The cap is on the combined count, not just the extras
The one detail worth being precise about is maxTopics. It caps primaryTopic plus supportingTopics together, not supportingTopics alone — a format rule with maxTopics: 3 means one primary topic and up to two supporting ones, not one primary plus three more. Getting that boundary wrong either starves a carousel of the topic breadth it needs, or overloads a reel with more supporting material than a fifteen-second format can actually carry.

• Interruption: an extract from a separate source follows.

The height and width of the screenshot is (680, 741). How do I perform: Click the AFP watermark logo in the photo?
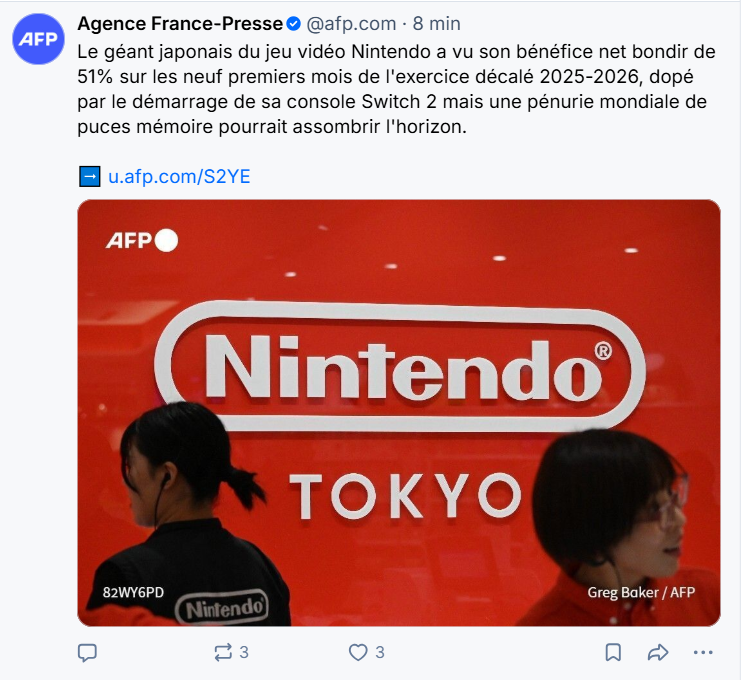pos(142,241)

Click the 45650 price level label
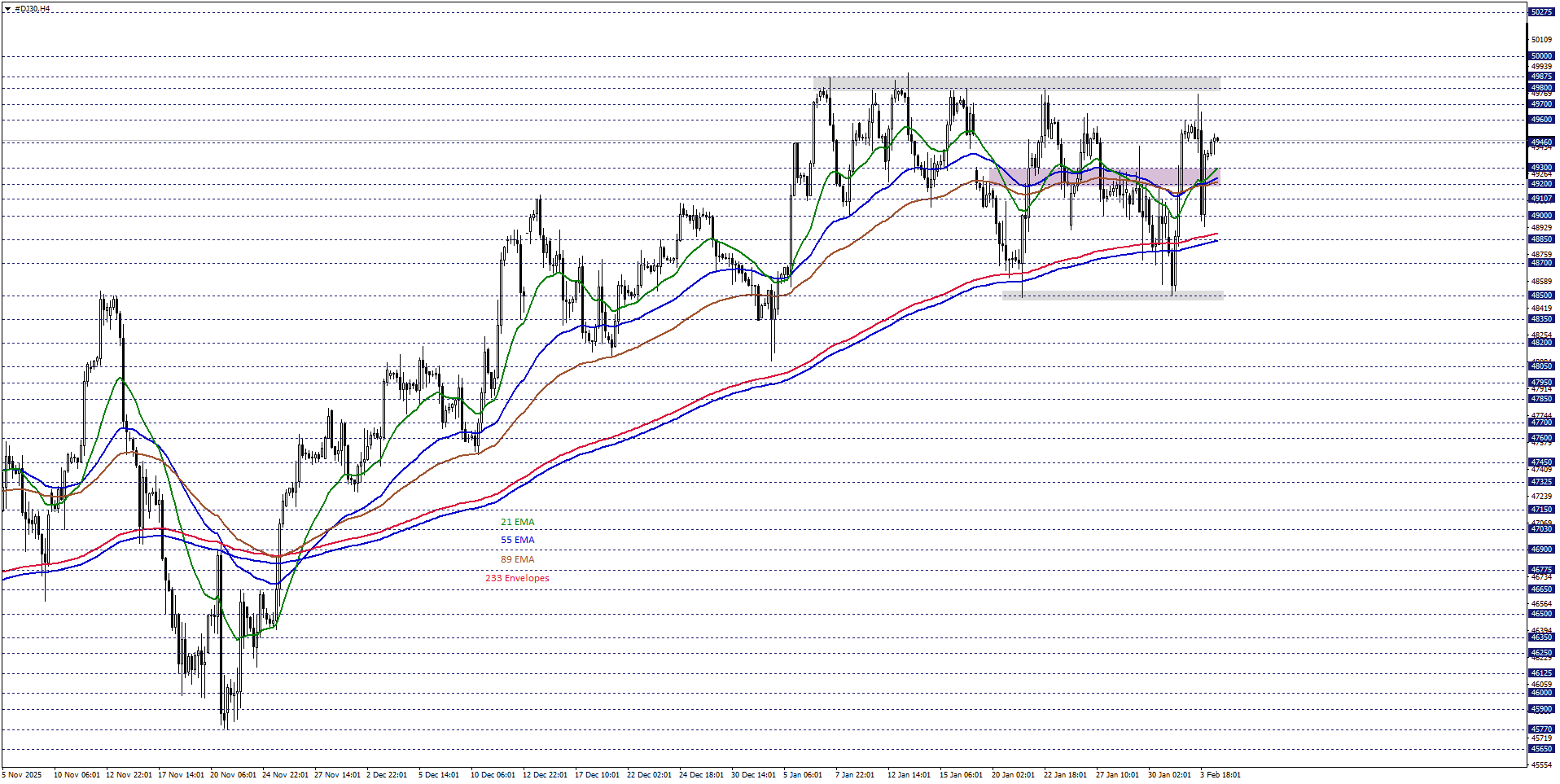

The brief is also the grader's context
Nothing about buildDraftBrief computes a score or checks quality — that's deliberately out of scope, reserved for the grader in the next lesson. But the brief this function assembles becomes part of what the grader eventually evaluates against: the on-axis check is easiest to implement correctly when the brief it's checking already carries the quadrant and the primary topic explicitly, rather than the grader having to infer intent from finished copy after the fact. Building the brief assembler carefully now means the grader inherits a clean, typed input instead of reverse-engineering what the draft was supposed to be about.
One function, three failure surfaces
It's worth naming all three ways buildDraftBrief can legitimately refuse to produce a brief, because each maps to a different upstream problem. An empty demand array means the quadrant gate never ran, or ran against a broken vault — a pipeline wiring issue. Zero matching signals for the due quadrant means comment mining hasn't surfaced anything usable yet — an upstream data problem, not a bug in this function. An unrecognized format means a caller passed a value the format rules were never configured for — a configuration problem. None of the three should be caught and swallowed at this layer; each one is more useful surfaced immediately, with its specific cause named in the thrown error, than folded into a generic failure a caller has to investigate from scratch.
This challenge is the merge step itself — the exact point where quadrant demand, mined signal, and format constraint either resolve cleanly into a brief or the function stops and says why they don't. Get it right, and every draft the writer ever touches in this operation traces back to a real, named piece of audience evidence.